──────── TEXTO FORNECIDO
“FAZENDA”, de Vidal França: O Coroamento da Arte Popular


            

No final de 2017 foi relançado, desta feita em CD, o disco “Fazenda”, de Vidal França,  com a inclusão de três faixas bônus. O LP original é de 1975, um marco na discografia brasileira, a respeito do qual cabe um breve esclarecimento, crucial, a respeito da concepção do trabalho: trata-se da coroação de uma ideia que diz respeito ao conceito de “cultura popular”. Nunca antes a pureza da arte simples do povo foi trabalhada com tamanha sofisticação e autenticidade. 
 

A cultura popular sempre forneceu um vasto material, pois jorra como água cristalina da fonte; em todas as épocas, artistas populares e eruditos recorrem a mesma, pois é fonte inexaurível. Sempre esteve presente em todas as manifestações artísticas, mas principalmente na música, forma de entretenimento básico nas culturas humanas, desde o sussurrar monótono das lavadeiras, o dolente canto de aboio, o murmurar das cantigas de ninar, as saltitantes cantigas de roda: em todas as sociedades, a musica sempre foi ponto de confluência, de encontro, de socialização.
────────────────
[OBJETIVO DO EXERCÍCIO] Por favor, dê sequência ao texto sobre o disco “Fazenda”, partindo do ponto em que ele termina. A listagem não tem nenhum papel nesta atividade.
──────── LISTAGEM EXTRAÍDA
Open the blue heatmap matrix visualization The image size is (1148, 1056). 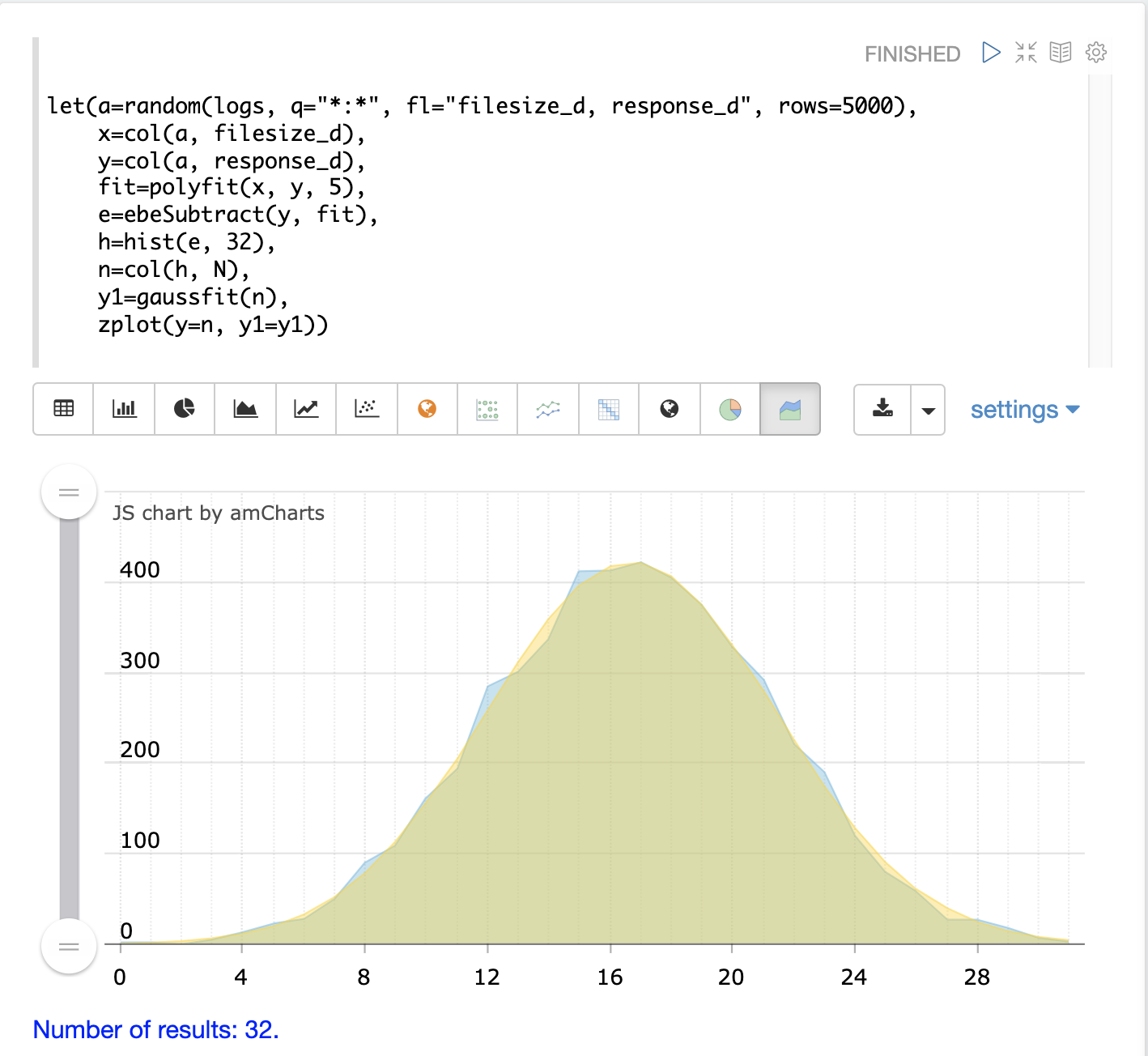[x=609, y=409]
────────────────
──────── LISTAGEM EXTRAÍDA
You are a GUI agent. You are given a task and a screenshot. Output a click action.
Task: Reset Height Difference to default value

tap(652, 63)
────────────────
[RESPOSTA DA TAREFA]
Com a modernidade, não foram poucas as vezes que foi decretada  sua falência, sufocada pelas sucessivas vagas da indústria cultural. Porém, felizmente, os tentáculos do capitalismo não são tão absolutos como se pode pensar e sempre, em algum lugar, porções consideráveis da sociedade são excluídas do sistema, e consequentemente deixadas de lado e nesses nichos se formam culturas autônomas, que não brotam do nada, mas recorrem à tradições antiquíssimas, preservadas pelo inconsciente coletivo. A “arte popular” é como os lírios do campo que brotam, crescem, vivem sem que ninguém deles cuide: o mesmo se dá  nas periferias das grandes cidades ou nas lonjuras do campo, em todos os lugares; por todo o tempo, sempre haverá  manifestações genuínas.

Ao longo da história, poucas foram as vezes que os artistas de cunho autenticamente popular se tornaram protagonistas e mesmo assim, foram participações pontuais, onde se mostrava o elemento puro/bruto e em seguida retrabalhado/lapidado. O disco “Fazenda” rompe esse paradigma: o que ali foi feito, não foi apenas a “descoberta” por um pesquisador equidistante, mas é o próprio “povo” quem toma as rédeas, devidamente representado pelo “Bando Flor do Mato”, “Bando de Macambira” e outros: é a própria gente do povo quem produz de forma organizada a sua arte. Vidal, João Bá, os irmãos Eliezer e Chico Teixeira, são os roceiros que foram para a cidade e se tornam doutores. No caso, doutores em arte, em  musica. E é como “doutores” em musica que eles se reuniram para gravar esse trabalho antológico.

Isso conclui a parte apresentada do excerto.